Concentrate is allowed to pool in the chamber 175A, which is
fluidly coupled to the second fluid line 136.
[0101] As shown in FIGS. 6C-6E, the illustrated concentrate source
installation assembly 120A further includes a mounting clip 181
that includes an arm 187 shaped and dimensioned to engage the cap
156A and/or the concentrate source 116 to maintain the concentrate
source in the installed position 162A. Specifically, the cap 156A
includes one or more outwardly-extending protrusions 196 shaped to
engage the arm 187. In other embodiments, the cap 156A or
concentrate source can have one or more protrusions and/or
apertures releasably engagable with the arm 187 in order to retain
the concentrate source 116 in engagement with the receiver base
167A. In some embodiments, the mounting clip 181 can also or
instead have a portion shaped and dimensioned to assist in
disengagement of the concentrate source 116 from the receiver base
167A by engaging the cap 156A or portion of the concentrate source
116. In the illustrated embodiment of FIGS. 6C-6E for example, the
mounting clip 181 has a ramp 185 positioned to engage a portion 194
of the cap 156A when the mounting clip 181 is actuated by a user.
The portion 194 of the cap 156 can be inclined for this purpose.

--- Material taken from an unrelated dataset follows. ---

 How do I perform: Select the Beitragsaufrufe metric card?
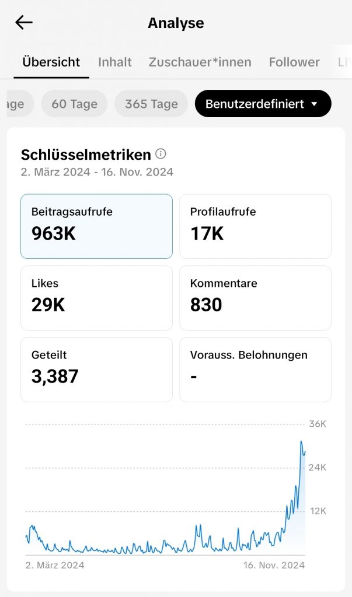pos(96,226)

Also, an inclined portion of the cap 156 can engage a non-inclined
portion of the mounting clip 181 to disengage the concentrate
source 116 in other embodiments. The mounting clip 181 illustrated
in FIGS. 6C-6E further includes biasing elements 183 (e.g.,
springs) for biasing the mounting clip 181 in a desired direction
with respect to the concentrate source 116 (e.g., into engagement
with the cap 156), and a lever 189 for user actuation of the
mounting clip 181.
[0102] When the concentrate source 116 illustrated in FIGS. 6C and
6D is moved into the installed position 162A, the inclined portion
194 and/or outwardly-extending protrusion 196 cause the mounting
clip 181 to temporarily move left to right against the bias of the
biasing elements 183, and the cap 156A is snapped into engagement
with the arm 187. When it is desired to remove the concentrate
source 116 from the installed position 162A, the lever 189 can be
pushed from left to right against the bias of the biasing elements
183. Pushing the lever 189 against the bias of the biasing elements
183 causes the engaging portion 187 to be disengaged from the
outwardly-extending protrusions 196, and the ramp 185 to push
against the inclined portion 194 of the cap 156A. This motion
forces the cap 156A out from sealing engagement with the sealing
members 177 of the receiver base 167A, thereby allowing the
concentrate source 116 to be removed. It should be understood by
those of ordinary skill in the art that the mounting clip 181 can
instead be configured such that pulling the lever 189 (i.e.,
instead of pushing the lever 189 against the bias of the biasing
elements 183) releases the cap 156A from the receiver base
167A.
[0103] FIG. 7 illustrates another beverage dispensing system 200
according to the present invention, wherein like numerals represent
like elements. The beverage dispensing system 200 shares many of
the same elements and features described above with reference to
the illustrated embodiment of FIGS. 1-6. Accordingly, elements and
features corresponding to elements and features in the illustrated
embodiment of FIGS. 1-6 are provided with the same reference
numerals in the 200 series. Reference is made to the description
above accompanying FIGS. 1-6 for a more complete description of the
features and elements (and alternatives to such features and
elements) of the embodiment illustrated in FIG. 7.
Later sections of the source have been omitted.